Low molecular weight heparin is the preferred pharmacologic agent over unfractionated heparin for the
treatment of venous thromboembolism in pregnancy. (II-2A) 7. Heparin-induced thrombocytopenia in
pregnant women is extremely rare. Consultation with a hematologist or thrombosis specialist is
recommended to consider the use of heparanoids for treatment of venous thromboembolism if it occurs.
(II-3B) 8. Vitamin K antagonists should only be considered in exceptional circumstances for the treatment
of venous thromboembolism in pregnancy. (II-2A) 9. We recommend against the use of oral Xa inhibitors
and oral direct thrombin inhibitors for the treatment of venous thromboembolism in pregnancy. (III-D)
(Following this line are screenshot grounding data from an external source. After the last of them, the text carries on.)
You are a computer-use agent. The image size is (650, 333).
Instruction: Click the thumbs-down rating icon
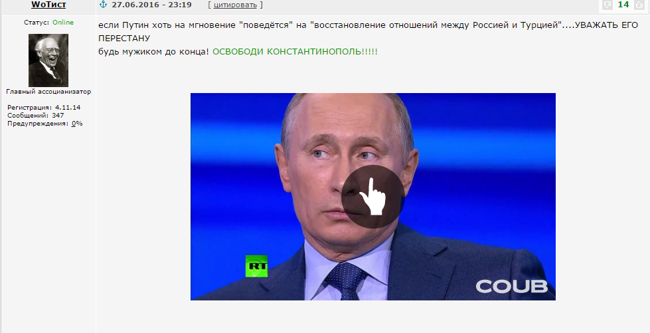[x=608, y=5]
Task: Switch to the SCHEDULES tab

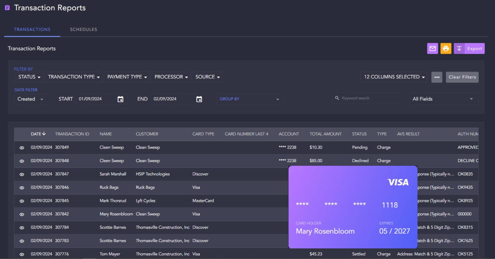Action: (83, 29)
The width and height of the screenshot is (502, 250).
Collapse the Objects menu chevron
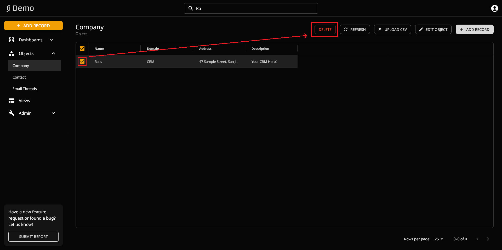pyautogui.click(x=53, y=53)
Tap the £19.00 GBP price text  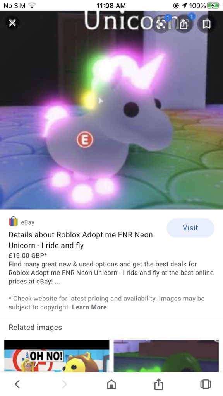(28, 255)
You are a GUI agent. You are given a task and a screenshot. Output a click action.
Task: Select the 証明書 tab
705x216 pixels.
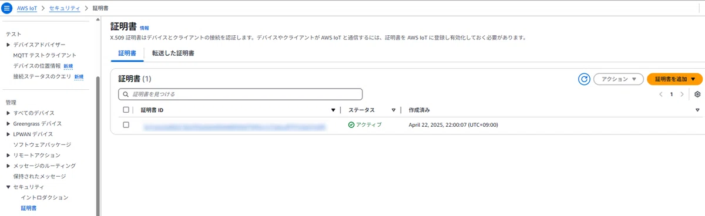point(127,53)
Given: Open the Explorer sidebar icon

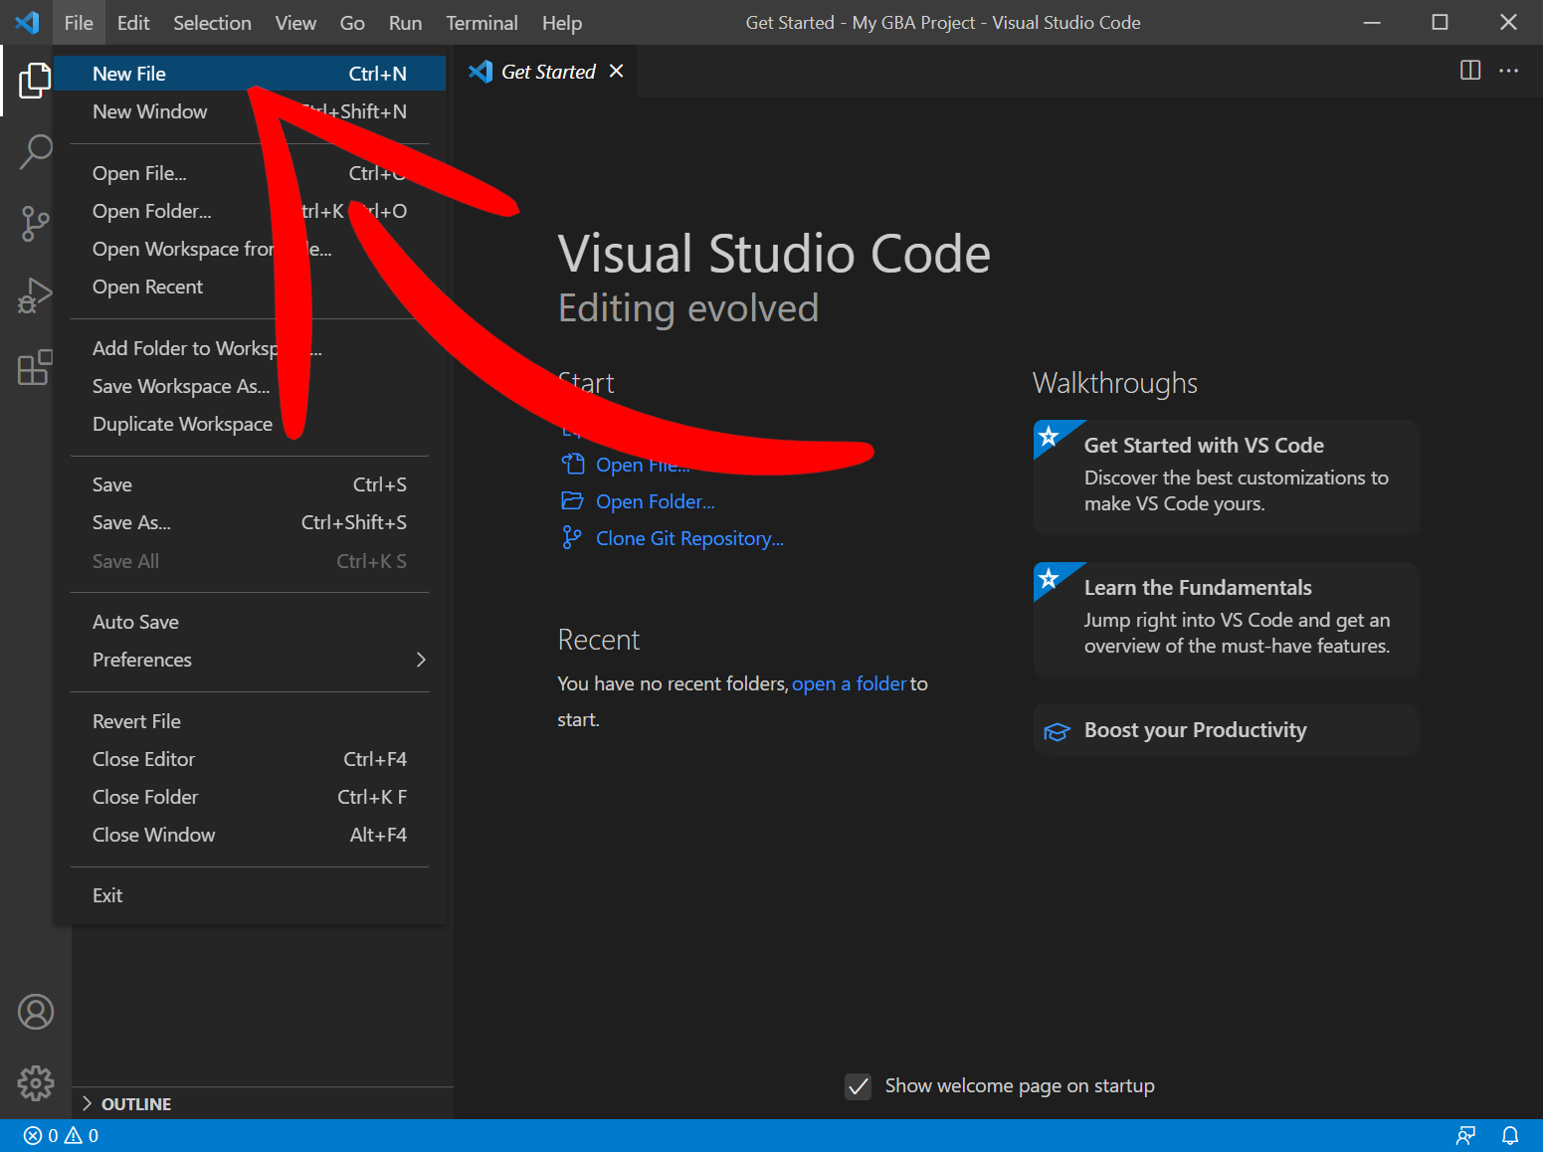Looking at the screenshot, I should click(36, 80).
Anticoagulant dosing and monitoring

Recommended doses for anticoagulation medications are presented in Table 3. The specific LMWH dosing
is as per the manufacturer’s recommendation, based on the woman’s weight at the time of presentation.

There are uncertainties surrounding dosing regimens; the need for monitoring and dose increases with
weight gain associated with therapeutic LMWH use in pregnancy.56 While LMWH is administered as a
single daily dose for non-pregnant patients, twice a day dosing is often used in pregnancy, especially for
the first month when the risk of recurrence is greatest. This practice stems from the altered renal
elimination of LMWH and the impact of weight gain, both of which affect anti-Xa activity in pregnant
women.9,14,50,52,57–59 Hence, for the treatment of acute VTE, especially major proximal VTE and PE,
consideration should be given to initial monitoring of anti-Xa activity, during the first month of treatment
only, to target a level of 0.6 to 1.0 U/mL 4 hours after injection, bearing in mind that target levels will vary
with the LMWH used. However, the cost of the assay, the lack of correlation with clinical events, and the
variability between assays makes the utility of monitoring anti-FXa activity in pregnancy controversial.9 If
UH is selected for initial treatment, it should be administered initially as a bolus followed by a continuous
infusion, using a weight-based nomogram to estimate required doses, and adjusting the infusion to keep
the aPTT at 1.5 to 2.5 times baseline. After initial treatment, a switch to therapeutic subcutaneous LMWH
or UH can be made. If UH is selected, it should be administered subcutaneously twice daily with doses
adjusted to maintain the aPTT at 1.5 to 2.5 times pregnancy baseline at the mid-dosing interval (i.e., 6
hours after the last dose). For women with significant renal impairment (GFR < 30 mL/minute) we
recommend UH over LMWH.

Duration of therapeutic anticoagulation

If an acute VTE is diagnosed early in pregnancy, reducing the anticoagulation intensity after 3 months to
intermediate or prophylactic (low) dose LMWH for the duration of the pregnancy is an option, although
evidence confirming or disputing the safety of this option is unavailable. In the postpartum period, both
LMWH and warfarin can be used.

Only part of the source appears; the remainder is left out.